How to make your muscles feel better
Here’s a simple six-step process you can use to recover from muscle fatigue after exercise:
1. Stretch all your major muscle groups: Stretching promotes good blood flow, flexibility, and the dispersal of lactate. Breathe deeply to maximize your oxygen intake. Be sure to stretch both sides of your body.
2. Ensure you are properly hydrated: Water and sports drinks high in electrolytes help your muscles relax and heal. Registered dietitian Renee Melton advises that dehydration leads to cramps, soreness, and dizziness. She recommends drinking 8 ounces of water every 15 minutes during a strenuous workout. You may need even more in hot conditions.
3. Eat a muscle-friendly meal or snack shortly after your workout: Foods containing branched-chain amino acids prevent muscle damage. These amino acids are found in legumes, dairy products, and meat.
4. Rest your muscles for at least 24 hours: Fatigue is usually a warning sign that you have pushed your body too far. To reduce further damage, give your muscles a chance to recover before your next workout.
5. Use heat and ice: Certified personal trainer Ashley Farley advises using icepacks during the first 48 hours after exercise, then switching to hot compresses. Ice is soothing, and heat encourages muscle fibers to relax.
6. Do low-impact exercise: After resting your muscles, you can then use light exercise until they have recovered completely. Yoga, and walking are good choices.
How massage can help with muscle fatigue
Getting a massage can also help reduce inflammation and improve flexibility. Massaging cells decreases the number of cytokines – compounds that cause inflammation – and reduce pain. Professor of medicine Dr. Mark Tarnopolsky advises that massage also stimulates the cells’ mitochondria, which in turn produce energy. This speeds up muscle recovery time.
Basic sports massage is relatively easy to learn from reputable books and YouTube sources. Ask a relative or friend to give you a massage if possible. However, if you can afford it, visit a professional masseuse for better results. You can also massage yourself using foam rollers which are widely available from sports shops.
In the video below, you can learn a simple upper arm massage technique you can use on yourself:
What can you do to prevent muscle fatigue?
According to the Hospital for Special Surgery New York, you can stop muscle fatigue by following these steps:
1. Make sure you eat approximately two hours prior to working out and eat within an hour afterwards.
2. Be sure to stay hydrated at all times.
3. Never skip your warmups or post-workout stretches: You should stretch for at least 5-10 minutes before and after exercise. Allow yourself to catch your breath between sets.
4. Build your endurance slowly: It can be tempting to push yourself hard during a workout, but you risk damaging your muscles and overtraining. Set yourself sensible goals. If you aren’t sure how to do this, consult a personal trainer.

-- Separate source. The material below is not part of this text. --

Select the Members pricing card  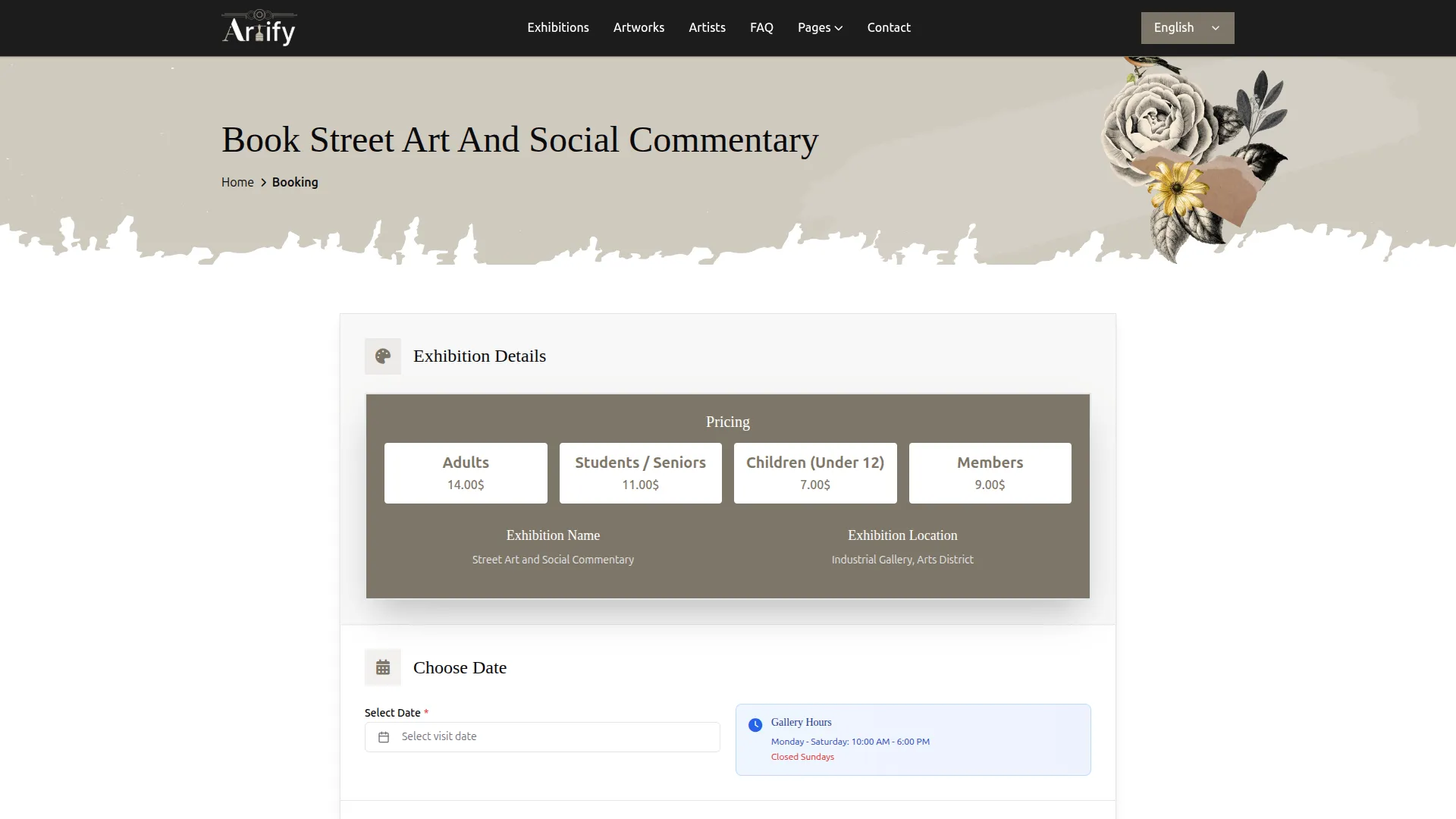[990, 473]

If you can improve your aerobic endurance, you can delay anaerobic respiration and the buildup of lactic acid: There are two ways to improve this endurance. You can try interval training, which consists of alternating periods of high and low-intensity aerobic activity. For example, if you are a runner, you might run at high then low speed for three minutes per spurt.
5. Check your diet: In order to work properly, your muscles need a sufficient supply of calcium, magnesium, and potassium. If you are not eating a balanced diet, take a daily supplement. Good nutrition improves circulation, decreases lactate buildup, and promotes the production of healthy blood cells.
If your muscles seem unusually tired or sore, it’s a good idea to visit your doctor for a checkup. Extreme fatigue may be a sign of an underlying health condition such as fibromyalgia or a vitamin deficiency. However, for most people, muscle fatigue is just a nuisance. Fortunately, you can learn how to overcome it and boost your athletic performance with just a few simple steps.